Isso significa que cerca de um dólar em quatro, do orçamento federal, é despendido com um objetivo militar. Mesmo contando-se somente com as cifras do SIPRI, as quais dão o total de 640 bilhões de dólares, os Estados Unidos se manteriam claramente a frente da classificação dos 15 países tendo a maior despesa militar do mundo.” http://port.pravda.ru/busines/06-05-2014/36718-despesas_militares-0/

Há um militarismo norte-americano? Esta é uma pergunta difícil de responder, pois primeiro seria preciso definir o que significa o termo militarismo. A própria noção de militarismo varia de acordo com a época em que, numa dada sociedade, se verifica a supremacia dos valores militares sobre os da coexistência pacífica com os outros povos. Portanto, o militarismo no III Reich não era igual ao que existiu em Roma. Pelo mesmo motivo o militarismo que existiu entre os romanos quando da conquista do Egito, da Gália e da Grécia diferia qualitativamente daquele que caracterizou a vida social em Esparta ao tempo da Guerra do Peloponeso. As religiões, apesar de suas diferenças, sempre estiveram a serviço dos militarismos. Nos EUA não deve ser diferente.

Os soldados norte-americanos não são apenas religiosos como seus colegas na França, Brasil, Rússia e China, eles também são profissionais. O profissionalismo deles está, sem dúvida alguma, impregnado dos valores da ética protestante que foram descritos por Max Weber. Nisto reside a maior virtude e, sem dúvida alguma, o maior defeito da militarismo dos EUA. Virtude porque permite ao país projetar seu poder militar sabendo que não verá suas tropas se desmancharem completamente como o exército francês diante das tropas do III Reich na II Guerra Mundial ou como o exército russo diante das tropas do Império Alemão. Defeito porque o militarismo norte-americano difere dos outros militarismos que davam mais enfase às virtudes marciais do que ao profissionalismo.

A enfase no profissionalismo faz com que o militarismo dos EUA não seja encarado, pelos norte-americanos, como uma espécie militarismo. Isto explica porque aqueles que se mostram preocupados com a militarização nos EUA criticam mais o crescimento das “despesas militares” do que a própria natureza perversa da religião que empurra constantemente seu país na direção que o mesmo tem seguido. Isto agrava o risco dos EUA sucumbir diante do desejo de fazer fortuna dos soldados (algo incentivado e até valorizado pela ética protestante) produzindo uma tirania dentro do país (como disse Alexis de Tocqueville).
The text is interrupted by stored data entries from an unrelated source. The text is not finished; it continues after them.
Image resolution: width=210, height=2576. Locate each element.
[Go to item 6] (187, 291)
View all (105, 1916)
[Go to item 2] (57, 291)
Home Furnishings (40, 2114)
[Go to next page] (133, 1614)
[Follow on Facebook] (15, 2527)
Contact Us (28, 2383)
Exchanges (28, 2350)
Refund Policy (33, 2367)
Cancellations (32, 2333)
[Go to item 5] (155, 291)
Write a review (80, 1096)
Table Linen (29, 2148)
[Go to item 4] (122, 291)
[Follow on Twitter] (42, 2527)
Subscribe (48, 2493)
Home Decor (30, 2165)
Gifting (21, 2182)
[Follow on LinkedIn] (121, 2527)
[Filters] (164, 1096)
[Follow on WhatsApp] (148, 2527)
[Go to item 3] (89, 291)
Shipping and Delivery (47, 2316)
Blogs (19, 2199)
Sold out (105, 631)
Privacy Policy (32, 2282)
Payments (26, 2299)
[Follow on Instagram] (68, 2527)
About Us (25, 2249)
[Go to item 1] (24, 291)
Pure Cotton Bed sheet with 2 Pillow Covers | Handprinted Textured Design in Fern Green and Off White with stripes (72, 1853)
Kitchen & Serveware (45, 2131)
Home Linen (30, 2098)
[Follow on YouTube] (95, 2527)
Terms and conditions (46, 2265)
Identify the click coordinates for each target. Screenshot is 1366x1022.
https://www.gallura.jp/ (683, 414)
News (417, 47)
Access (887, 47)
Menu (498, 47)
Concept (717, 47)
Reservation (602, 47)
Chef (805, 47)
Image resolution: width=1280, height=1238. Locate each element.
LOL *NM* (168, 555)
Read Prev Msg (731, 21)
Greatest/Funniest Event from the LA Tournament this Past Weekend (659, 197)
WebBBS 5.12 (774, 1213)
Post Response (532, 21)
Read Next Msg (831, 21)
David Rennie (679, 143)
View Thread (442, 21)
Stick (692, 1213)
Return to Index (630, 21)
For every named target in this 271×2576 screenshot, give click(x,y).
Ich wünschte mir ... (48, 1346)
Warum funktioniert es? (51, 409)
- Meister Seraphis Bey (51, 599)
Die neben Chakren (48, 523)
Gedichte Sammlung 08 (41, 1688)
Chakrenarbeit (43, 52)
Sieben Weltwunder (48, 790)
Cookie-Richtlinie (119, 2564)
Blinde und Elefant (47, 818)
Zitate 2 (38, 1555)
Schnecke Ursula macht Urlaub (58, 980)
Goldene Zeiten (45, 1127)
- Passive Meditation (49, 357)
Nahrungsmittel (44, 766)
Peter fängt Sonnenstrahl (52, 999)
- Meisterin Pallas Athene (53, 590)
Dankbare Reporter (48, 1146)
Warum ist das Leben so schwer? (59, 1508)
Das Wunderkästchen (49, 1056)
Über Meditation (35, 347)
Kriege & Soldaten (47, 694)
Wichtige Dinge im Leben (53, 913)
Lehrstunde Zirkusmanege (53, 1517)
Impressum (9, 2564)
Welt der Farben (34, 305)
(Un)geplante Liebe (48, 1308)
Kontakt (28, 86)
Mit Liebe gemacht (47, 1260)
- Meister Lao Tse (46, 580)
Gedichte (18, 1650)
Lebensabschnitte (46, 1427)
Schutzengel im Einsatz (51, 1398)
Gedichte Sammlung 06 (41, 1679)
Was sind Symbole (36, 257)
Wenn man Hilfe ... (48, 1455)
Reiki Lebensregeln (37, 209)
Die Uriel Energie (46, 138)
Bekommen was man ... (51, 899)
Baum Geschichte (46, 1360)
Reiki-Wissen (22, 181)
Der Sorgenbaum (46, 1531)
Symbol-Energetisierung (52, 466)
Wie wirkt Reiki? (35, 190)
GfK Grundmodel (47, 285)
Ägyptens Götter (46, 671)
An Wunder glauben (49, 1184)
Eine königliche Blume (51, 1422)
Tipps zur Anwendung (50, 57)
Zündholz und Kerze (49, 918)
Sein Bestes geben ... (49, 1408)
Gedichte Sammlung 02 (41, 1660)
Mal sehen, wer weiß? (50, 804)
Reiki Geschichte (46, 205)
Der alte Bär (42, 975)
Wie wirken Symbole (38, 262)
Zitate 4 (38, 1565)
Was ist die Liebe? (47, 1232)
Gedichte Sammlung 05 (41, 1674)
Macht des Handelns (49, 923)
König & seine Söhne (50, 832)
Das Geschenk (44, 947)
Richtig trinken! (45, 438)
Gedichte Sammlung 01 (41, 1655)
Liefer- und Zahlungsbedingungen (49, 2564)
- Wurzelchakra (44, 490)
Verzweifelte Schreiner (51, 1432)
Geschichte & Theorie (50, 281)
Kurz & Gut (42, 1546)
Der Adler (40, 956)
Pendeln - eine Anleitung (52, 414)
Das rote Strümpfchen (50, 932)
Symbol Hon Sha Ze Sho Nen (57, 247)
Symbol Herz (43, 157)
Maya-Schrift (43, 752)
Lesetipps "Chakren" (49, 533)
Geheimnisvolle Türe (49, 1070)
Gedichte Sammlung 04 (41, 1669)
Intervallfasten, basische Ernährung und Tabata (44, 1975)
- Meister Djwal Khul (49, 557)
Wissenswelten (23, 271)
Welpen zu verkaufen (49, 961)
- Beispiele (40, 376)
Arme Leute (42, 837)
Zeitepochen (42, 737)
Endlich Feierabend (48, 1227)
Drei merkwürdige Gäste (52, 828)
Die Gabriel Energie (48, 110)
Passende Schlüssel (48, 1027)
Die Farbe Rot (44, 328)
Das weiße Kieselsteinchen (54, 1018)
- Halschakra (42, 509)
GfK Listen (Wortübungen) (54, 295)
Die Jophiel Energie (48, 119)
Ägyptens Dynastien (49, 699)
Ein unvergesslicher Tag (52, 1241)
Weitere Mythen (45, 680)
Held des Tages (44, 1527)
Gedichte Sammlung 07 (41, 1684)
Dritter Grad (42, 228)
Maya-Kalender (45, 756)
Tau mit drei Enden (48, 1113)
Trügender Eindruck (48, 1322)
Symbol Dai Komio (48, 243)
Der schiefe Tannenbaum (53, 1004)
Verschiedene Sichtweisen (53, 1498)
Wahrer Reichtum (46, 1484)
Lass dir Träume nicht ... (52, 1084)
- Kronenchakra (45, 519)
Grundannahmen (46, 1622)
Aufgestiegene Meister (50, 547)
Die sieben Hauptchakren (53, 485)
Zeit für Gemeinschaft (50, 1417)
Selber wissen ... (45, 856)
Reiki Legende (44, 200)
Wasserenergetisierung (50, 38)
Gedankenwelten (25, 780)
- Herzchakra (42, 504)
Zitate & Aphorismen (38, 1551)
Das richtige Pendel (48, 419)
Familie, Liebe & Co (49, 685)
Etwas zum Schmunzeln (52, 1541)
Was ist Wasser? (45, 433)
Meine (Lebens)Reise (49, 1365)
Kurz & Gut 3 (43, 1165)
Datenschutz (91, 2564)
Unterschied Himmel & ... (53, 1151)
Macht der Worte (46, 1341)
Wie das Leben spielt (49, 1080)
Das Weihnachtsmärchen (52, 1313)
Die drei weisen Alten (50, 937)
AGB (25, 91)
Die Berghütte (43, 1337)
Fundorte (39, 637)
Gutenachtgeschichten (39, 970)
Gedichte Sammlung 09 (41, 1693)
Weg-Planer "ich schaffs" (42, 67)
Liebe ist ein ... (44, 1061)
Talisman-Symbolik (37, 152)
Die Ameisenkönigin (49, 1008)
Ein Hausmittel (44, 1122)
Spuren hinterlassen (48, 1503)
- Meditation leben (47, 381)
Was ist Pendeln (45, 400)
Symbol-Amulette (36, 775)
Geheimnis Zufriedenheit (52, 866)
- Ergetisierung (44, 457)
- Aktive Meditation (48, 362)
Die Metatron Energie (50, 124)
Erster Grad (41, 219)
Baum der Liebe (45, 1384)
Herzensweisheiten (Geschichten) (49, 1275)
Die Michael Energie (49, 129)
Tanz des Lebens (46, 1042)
Tirania esta foi exercitada no exterior em cada uma das guerras norte-americanas e que se tornou o fundamento mesmo da vida internacional agora que a guerra permanente é uma realidade imposta pelos EUA aos demais países do globo.

O espetáculo, outro fundamento importante da vida cotidiana e da economia norte-americana, se alimenta da guerra permanente e a impulsiona. Os conflitos militares made in USA fornecem as histórias heróicas e os melodramas familiares que são explorados com lucro pela indústria cultural dos EUA e os produtos distribuídos pela mesma alimentam o desejo das novas gerações de norte-americanos pela ética militarista. A guerra tem que continuar até que não nenhum espectador mais exista.

Onde quer que os norte-americanos tenham interesse, o militarismo dos EUA se manifesta não como militarismo e sim como a concretização do profissionalismo dos soldados a serviço da ética protestante. Apenas mais uma questão precisa ser respondida: onde é que o militarismo dos EUA não tem interesse de se manifestar? O céu é o limite e a preservação da vida na Terra o único obstáculo. Como na fábula de Henry D. Thoreau, as belicosas formigas continuarão a realizar seu trabalho com fervor patriótico redobrado até que seu formigueiro seja destruído junto com o planeta em que ele se encontra.